Add-onとTagは飛ばしてOK→「Create load balancer」

「View load balancer」で内容を確認できる。

AWS Certificate Manager

「証明書をリクエスト」をクリック

証明書タイプ

パブリック証明書をリクエスト→次へ

ドメイン名

設定するドメイン名を入力「例：sub.abc.com」

検証方法を選択

DNS検証-推奨→「リクエスト」

画面遷移するので右上の「証明書を表示」をクリック

ドメイン

ドメインをムームードメインに設定する。

CNAME 名とCNAME 値を上の方で解説した通りに入力する。

入力が終わったら、AWSがわの画面でRoute 53でレコードを作成ボタンをクリック→レコードを作成

少し時間がたつと、保留中の検証が成功になる。

ロードバランサ―からインスタンスへのHTTP接続

EC2→インスタンス→設定するインスタンスID

セキュリティタブ→セキュリティグループをクリック

インバウンドのルールを編集

既存のHTTP接続（http 80 0.0.0.0/0）のルールを削除し、新たにHTTP接続のルールを追加する。

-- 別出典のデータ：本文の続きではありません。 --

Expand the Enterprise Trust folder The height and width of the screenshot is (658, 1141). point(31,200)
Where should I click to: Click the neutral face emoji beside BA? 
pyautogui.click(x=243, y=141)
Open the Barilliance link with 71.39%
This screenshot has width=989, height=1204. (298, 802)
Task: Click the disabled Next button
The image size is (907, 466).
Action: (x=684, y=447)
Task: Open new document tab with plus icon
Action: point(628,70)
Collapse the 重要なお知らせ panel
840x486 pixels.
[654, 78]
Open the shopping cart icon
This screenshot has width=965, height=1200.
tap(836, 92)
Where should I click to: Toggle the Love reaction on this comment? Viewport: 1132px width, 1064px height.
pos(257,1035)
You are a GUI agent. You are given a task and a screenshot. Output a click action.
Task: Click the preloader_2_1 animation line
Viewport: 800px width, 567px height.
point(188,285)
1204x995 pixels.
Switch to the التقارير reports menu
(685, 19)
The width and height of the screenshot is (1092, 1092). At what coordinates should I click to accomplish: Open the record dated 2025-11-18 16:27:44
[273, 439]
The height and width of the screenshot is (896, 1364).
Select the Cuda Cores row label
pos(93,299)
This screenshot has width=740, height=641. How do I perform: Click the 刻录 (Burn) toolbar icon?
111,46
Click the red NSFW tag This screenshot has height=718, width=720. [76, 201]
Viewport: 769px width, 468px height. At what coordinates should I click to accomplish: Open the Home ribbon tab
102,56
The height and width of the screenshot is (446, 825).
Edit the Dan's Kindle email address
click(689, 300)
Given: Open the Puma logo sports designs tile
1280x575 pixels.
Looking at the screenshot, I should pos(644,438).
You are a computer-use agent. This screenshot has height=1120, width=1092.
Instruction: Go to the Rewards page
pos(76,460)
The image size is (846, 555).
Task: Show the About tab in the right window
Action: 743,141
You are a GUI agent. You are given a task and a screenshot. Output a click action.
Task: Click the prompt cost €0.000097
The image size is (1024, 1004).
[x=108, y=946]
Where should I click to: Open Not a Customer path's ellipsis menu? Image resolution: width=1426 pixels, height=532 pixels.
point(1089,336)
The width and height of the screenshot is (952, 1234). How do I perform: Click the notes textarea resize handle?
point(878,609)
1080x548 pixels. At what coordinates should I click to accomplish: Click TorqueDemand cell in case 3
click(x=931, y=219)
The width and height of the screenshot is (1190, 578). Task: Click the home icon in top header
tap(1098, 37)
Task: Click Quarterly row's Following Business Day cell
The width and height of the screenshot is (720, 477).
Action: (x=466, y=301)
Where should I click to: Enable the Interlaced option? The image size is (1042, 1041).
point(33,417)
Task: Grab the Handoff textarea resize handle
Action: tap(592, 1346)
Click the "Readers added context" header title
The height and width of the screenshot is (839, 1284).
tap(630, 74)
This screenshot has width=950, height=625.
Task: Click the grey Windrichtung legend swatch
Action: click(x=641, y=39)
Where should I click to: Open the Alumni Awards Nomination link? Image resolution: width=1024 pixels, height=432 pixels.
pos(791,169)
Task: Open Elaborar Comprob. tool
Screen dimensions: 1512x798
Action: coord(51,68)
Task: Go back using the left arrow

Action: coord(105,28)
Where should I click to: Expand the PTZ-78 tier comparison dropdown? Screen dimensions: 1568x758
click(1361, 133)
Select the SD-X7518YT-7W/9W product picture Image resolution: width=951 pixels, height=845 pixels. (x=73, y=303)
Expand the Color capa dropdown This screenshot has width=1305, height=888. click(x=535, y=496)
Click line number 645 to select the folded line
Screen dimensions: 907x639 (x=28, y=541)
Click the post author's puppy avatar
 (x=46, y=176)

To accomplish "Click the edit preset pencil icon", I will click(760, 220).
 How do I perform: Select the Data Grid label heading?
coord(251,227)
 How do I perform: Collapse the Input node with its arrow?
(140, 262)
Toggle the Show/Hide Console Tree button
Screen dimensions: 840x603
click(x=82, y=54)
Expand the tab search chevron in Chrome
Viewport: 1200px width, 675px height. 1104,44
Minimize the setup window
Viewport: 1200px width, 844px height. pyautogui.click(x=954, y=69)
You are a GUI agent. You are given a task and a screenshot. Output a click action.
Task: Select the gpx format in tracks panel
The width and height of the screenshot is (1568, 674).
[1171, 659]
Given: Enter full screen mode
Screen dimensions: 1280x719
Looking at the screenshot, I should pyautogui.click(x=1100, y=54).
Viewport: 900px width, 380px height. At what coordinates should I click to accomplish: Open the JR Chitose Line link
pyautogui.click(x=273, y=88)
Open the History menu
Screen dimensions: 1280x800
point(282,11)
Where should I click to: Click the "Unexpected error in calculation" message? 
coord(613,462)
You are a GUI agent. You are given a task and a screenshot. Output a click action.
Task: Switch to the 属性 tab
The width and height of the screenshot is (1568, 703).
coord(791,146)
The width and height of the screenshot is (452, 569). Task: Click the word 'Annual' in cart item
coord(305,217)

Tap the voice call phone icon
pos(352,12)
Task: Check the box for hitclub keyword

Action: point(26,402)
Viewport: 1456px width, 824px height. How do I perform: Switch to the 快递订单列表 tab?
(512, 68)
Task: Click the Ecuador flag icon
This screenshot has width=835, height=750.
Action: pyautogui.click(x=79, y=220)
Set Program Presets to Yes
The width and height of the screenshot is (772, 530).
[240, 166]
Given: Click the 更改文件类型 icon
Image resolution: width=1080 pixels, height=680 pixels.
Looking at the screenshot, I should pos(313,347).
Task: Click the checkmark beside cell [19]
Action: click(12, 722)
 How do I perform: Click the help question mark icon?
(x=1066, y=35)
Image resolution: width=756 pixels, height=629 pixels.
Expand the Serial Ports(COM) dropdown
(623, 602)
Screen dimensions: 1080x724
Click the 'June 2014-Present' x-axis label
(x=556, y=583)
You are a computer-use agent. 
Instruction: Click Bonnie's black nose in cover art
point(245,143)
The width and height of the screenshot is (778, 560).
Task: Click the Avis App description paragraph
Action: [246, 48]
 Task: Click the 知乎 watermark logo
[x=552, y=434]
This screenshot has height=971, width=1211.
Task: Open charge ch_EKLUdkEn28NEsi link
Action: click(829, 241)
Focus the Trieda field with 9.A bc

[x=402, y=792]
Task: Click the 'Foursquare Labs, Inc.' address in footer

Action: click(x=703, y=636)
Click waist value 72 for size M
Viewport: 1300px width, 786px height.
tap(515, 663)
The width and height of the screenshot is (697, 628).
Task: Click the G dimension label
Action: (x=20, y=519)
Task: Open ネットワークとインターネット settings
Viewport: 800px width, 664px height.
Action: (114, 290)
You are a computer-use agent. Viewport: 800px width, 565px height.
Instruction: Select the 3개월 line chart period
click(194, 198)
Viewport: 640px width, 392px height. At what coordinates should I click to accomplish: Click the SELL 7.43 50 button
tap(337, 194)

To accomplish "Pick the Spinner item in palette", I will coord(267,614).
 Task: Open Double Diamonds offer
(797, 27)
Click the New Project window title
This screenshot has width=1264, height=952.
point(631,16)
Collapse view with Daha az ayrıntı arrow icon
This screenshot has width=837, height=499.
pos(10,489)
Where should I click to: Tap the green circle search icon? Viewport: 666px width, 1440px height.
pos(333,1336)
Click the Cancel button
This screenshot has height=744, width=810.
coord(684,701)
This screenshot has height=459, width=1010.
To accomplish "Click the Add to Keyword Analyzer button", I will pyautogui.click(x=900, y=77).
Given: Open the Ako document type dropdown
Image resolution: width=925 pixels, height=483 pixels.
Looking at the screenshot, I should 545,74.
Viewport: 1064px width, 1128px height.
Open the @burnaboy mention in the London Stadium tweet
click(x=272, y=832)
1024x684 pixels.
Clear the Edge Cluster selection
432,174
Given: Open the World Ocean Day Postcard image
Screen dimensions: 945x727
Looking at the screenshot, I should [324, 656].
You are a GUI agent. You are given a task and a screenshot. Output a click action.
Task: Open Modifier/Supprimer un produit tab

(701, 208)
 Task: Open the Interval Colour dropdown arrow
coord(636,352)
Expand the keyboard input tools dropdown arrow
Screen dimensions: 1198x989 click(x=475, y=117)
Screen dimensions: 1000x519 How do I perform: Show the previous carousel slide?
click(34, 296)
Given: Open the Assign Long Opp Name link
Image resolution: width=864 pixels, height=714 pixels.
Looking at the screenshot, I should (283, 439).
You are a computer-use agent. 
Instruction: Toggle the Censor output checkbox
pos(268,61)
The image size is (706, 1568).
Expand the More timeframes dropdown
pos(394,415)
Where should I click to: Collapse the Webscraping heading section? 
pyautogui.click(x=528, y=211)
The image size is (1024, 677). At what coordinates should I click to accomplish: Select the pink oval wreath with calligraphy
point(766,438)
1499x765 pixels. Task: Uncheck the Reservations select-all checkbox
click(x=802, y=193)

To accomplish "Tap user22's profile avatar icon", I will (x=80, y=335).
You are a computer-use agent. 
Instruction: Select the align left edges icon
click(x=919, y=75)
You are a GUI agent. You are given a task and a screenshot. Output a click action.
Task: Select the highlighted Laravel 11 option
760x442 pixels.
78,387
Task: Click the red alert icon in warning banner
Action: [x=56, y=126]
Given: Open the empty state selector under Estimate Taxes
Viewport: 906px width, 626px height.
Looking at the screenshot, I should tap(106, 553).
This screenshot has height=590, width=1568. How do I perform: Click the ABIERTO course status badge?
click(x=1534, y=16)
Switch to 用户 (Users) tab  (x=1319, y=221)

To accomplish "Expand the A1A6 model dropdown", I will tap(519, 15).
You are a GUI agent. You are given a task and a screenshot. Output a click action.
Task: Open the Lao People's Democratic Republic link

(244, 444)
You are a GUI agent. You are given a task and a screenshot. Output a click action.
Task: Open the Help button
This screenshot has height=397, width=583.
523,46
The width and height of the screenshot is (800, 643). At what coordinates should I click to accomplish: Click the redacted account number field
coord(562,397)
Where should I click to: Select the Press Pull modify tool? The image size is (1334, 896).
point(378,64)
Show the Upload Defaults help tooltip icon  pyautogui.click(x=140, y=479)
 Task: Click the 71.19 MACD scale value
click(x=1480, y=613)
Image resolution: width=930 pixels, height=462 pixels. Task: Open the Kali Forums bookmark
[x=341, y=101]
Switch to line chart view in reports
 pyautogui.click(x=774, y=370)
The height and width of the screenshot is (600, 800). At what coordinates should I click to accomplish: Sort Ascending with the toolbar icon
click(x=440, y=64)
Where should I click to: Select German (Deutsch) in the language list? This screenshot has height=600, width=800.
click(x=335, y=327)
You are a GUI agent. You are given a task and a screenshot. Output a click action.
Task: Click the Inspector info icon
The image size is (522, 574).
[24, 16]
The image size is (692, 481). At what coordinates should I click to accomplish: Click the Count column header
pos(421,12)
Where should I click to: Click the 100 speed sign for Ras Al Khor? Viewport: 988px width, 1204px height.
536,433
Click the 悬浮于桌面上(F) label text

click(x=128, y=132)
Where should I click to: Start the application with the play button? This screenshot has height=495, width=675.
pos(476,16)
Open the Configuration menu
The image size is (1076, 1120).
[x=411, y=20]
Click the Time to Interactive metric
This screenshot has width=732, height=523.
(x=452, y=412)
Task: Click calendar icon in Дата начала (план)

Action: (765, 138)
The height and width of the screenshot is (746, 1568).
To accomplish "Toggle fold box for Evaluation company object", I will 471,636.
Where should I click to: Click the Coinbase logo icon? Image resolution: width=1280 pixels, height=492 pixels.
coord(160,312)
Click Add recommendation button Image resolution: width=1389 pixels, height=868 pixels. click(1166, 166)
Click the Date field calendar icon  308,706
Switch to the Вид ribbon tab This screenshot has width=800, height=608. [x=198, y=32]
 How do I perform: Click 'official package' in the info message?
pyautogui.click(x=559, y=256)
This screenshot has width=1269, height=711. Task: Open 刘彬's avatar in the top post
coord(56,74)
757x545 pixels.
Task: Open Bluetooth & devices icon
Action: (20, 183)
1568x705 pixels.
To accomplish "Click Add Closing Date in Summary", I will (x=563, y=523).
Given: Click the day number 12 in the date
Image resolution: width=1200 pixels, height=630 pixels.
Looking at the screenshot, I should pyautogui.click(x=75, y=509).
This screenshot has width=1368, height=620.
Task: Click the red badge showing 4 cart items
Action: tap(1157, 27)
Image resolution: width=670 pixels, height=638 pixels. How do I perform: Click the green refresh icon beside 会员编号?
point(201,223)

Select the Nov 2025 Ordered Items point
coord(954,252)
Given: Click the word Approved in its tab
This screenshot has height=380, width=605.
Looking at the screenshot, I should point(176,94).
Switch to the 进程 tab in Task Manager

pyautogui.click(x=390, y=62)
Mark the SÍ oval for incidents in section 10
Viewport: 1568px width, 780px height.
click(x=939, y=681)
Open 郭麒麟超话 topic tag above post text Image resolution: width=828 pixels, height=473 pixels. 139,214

ソースは、ロードバランサ―のセキュリティを確認してそれを設定。

これで、インスタンスへはロードバランサ―からのみHTTP接続できるようになる。

ロードバランサ―とインスタンスの接続チェック

EC2→ロードバランシングのターゲットグループ

ターゲットグループをチェックして下に出てくるTarget groupのTargetsから「Register targets」をクリックする。

Available instances

画面が移動するので、使用するインスタンスにチェックを入れて「Include as pending below」をクリック

Targets

Health StatusがPendingになっているはずなので、右下の「Register pending targets」をクリック

画面が変わるので、設定したTarget groupにチェックを入れて

→Healthy statusがinitialからhealthyになれば完了。

unhealthyの場合は、先ほどのACMでindex.htmlファイルの問題などが考えられる。

ドメイン→ロードバランサ―への転送設定

Route53→ホストゾーン

作成したドメイン名を選択して「詳細を表示」をクリック

Aレコードのものにチェックして、レコードを編集をクリック

エイリアス

エイリアスをオンにして次のものを選択

トラフィックのルーティング先

→Application Load BalancerとClassic Load Balancerへのエイリアス

リージョンを選択

→アジアパシフィック（東京）

※もちろん違う箇所でやる場合は別のやつ

ロードバランサ―を選択

ロードバランサ―のDNSを選択。通常は1つしか出ないのでそれを選択。

入力が終わったら保存ボタンを押して終了

→Aレコードのルーティング先がIPアドレスからロードバランサ―のDNSに変更されていることを確認。

おわり

あとはhttpsでアクセスしてやれば終わるんだけど、リダイレクト処理をしてやる必要があると思うのでApache（htaccess）かnginx（conf）の使用にのっとって修正してください。気力があれば続き書きます。

ロードバランサ―のリスナーにHTTP 0.0.0.0/0を追加してやらないとリダイレクトできないかも。